Look what just came.......


----------



## JimDE (Aug 3, 2008)

These are lower profile and more rigid than say a 1.75 spinwing or a 1.8 spider vane and exactly 2" from front to rear. I will fletch some up today on some 700 vape v1 target shafts















You can definitely notice the vortex shaping close to the mounting base of the fletch and it does have slightly extended feet much like spider vanes to help the shrink tubing grab onto them.......


----------



## JimDE (Aug 3, 2008)

Side by side: 2" Jet6 (red) next to a spider vane 1.8" (gold)










The Jet6 is lower profile than the Spidervane essentially near the same length...Personally I see no reason to ever go shorter than a 2" as these are on VAP V1's the Jet6 on a 700 the Spidervane on a 600


----------



## whiz-Oz (Jul 19, 2007)

So, who is going to keep track of these vanes being introduced at the start of 2018 and instantly correlate this to an increase in scores around the world since, in years to come? 

None of you guys are aerodynamicists experienced in low reynolds numbers airflow, I take it?


----------



## vlesiv (Oct 20, 2013)

whiz-Oz said:


> None of you guys are aerodynamicists experienced in low reynolds numbers airflow, I take it?

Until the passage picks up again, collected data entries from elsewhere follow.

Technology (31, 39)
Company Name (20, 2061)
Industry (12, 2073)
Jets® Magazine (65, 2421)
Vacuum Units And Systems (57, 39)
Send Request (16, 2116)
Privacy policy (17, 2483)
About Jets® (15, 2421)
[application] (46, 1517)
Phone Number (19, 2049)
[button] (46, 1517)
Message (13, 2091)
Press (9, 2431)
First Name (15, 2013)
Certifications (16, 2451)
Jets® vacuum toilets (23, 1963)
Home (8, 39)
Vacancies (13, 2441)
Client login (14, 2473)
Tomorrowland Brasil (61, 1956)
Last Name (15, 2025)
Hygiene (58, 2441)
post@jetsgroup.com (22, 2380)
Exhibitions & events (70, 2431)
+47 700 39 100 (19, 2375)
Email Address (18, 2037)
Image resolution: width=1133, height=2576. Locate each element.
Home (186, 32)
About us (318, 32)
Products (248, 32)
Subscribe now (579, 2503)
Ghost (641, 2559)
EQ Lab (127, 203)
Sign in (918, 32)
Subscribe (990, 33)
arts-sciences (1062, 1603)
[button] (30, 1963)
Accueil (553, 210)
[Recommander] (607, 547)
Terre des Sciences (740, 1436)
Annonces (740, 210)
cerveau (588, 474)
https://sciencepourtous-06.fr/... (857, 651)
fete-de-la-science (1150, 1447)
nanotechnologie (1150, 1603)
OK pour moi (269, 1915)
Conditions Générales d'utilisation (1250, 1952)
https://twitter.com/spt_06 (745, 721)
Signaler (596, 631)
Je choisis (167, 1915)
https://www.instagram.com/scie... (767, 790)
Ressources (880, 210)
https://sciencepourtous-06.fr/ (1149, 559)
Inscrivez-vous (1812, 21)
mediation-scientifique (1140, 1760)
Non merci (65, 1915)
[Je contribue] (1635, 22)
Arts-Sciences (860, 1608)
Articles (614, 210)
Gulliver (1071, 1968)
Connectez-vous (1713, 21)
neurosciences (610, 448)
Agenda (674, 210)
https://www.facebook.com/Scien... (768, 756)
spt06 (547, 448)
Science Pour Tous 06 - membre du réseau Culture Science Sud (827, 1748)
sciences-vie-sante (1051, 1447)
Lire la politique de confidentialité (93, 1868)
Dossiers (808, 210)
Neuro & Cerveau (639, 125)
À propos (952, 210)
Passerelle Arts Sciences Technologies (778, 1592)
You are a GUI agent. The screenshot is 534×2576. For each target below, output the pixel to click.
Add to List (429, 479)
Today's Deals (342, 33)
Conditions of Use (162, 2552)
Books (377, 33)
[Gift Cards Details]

So, what’s your opinion on this vanes?


Sent from my iPhone using Tapatalk Pro


----------



## Arsi (May 14, 2011)

JimDE said:


> Side by side: 2" Jet6 (red) next to a spider vane 1.8" (gold)
> 
> View attachment 6370039
> 
> ...


Yeah those definitely don't look like 2" next to a Spider Vane... Interesting. Maybe I will get the 2" HAHA! We will see what the 1 3/4" looks like. If it is slightly smaller than the 2", then I will be happy.


----------



## JimDE (Aug 3, 2008)

They measure exactly 2” but they are so low in profile they seem smaller than the spidervanes... not a big fan of the shrink tubing and even on these shafts a bit of a pia to position. I think I will opt for over wrap tape on the next batch. 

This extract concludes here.